[Task prompt] The data below is to be set down exactly.

[Given data]

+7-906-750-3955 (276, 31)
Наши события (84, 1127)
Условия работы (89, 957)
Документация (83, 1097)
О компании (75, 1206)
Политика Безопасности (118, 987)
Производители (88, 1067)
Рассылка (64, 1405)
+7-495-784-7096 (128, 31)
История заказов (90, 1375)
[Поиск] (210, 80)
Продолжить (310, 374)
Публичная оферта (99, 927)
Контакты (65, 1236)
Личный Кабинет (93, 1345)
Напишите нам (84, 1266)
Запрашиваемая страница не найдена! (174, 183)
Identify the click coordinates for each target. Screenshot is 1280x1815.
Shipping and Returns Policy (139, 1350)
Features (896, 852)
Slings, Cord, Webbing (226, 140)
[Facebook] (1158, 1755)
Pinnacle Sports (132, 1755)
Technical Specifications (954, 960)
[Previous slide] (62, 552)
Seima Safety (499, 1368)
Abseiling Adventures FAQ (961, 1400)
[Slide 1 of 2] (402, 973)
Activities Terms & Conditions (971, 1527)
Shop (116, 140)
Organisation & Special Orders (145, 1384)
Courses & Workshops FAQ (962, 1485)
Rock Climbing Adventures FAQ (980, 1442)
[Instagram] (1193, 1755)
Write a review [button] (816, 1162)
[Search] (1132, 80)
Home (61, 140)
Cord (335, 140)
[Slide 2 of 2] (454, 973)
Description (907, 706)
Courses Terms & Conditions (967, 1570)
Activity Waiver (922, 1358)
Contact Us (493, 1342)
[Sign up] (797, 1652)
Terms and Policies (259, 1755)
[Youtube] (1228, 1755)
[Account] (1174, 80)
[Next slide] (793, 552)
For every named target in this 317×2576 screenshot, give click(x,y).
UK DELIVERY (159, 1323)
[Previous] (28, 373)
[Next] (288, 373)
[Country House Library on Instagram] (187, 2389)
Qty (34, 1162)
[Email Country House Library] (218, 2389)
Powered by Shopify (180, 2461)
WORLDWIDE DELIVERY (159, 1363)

[Your response]
+7-906-750-3955 (276, 31)
Наши события (84, 1127)
Условия работы (89, 957)
Документация (83, 1097)
О компании (75, 1206)
Политика Безопасности (118, 987)
Производители (88, 1067)
Рассылка (64, 1405)
+7-495-784-7096 (128, 31)
История заказов (90, 1375)
[Поиск] (210, 80)
Продолжить (310, 374)
Публичная оферта (99, 927)
Контакты (65, 1236)
Личный Кабинет (93, 1345)
Напишите нам (84, 1266)
Запрашиваемая страница не найдена! (174, 183)
Identify the click coordinates for each target. Screenshot is 1280x1815.
Shipping and Returns Policy (139, 1350)
Features (896, 852)
Slings, Cord, Webbing (226, 140)
[Facebook] (1158, 1755)
Pinnacle Sports (132, 1755)
Technical Specifications (954, 960)
[Previous slide] (62, 552)
Seima Safety (499, 1368)
Abseiling Adventures FAQ (961, 1400)
[Slide 1 of 2] (402, 973)
Activities Terms & Conditions (971, 1527)
Shop (116, 140)
Organisation & Special Orders (145, 1384)
Courses & Workshops FAQ (962, 1485)
Rock Climbing Adventures FAQ (980, 1442)
[Instagram] (1193, 1755)
Write a review [button] (816, 1162)
[Search] (1132, 80)
Home (61, 140)
Cord (335, 140)
[Slide 2 of 2] (454, 973)
Description (907, 706)
Courses Terms & Conditions (967, 1570)
Activity Waiver (922, 1358)
Contact Us (493, 1342)
[Sign up] (797, 1652)
Terms and Policies (259, 1755)
[Youtube] (1228, 1755)
[Account] (1174, 80)
[Next slide] (793, 552)
For every named target in this 317×2576 screenshot, give click(x,y).
UK DELIVERY (159, 1323)
[Previous] (28, 373)
[Next] (288, 373)
[Country House Library on Instagram] (187, 2389)
Qty (34, 1162)
[Email Country House Library] (218, 2389)
Powered by Shopify (180, 2461)
WORLDWIDE DELIVERY (159, 1363)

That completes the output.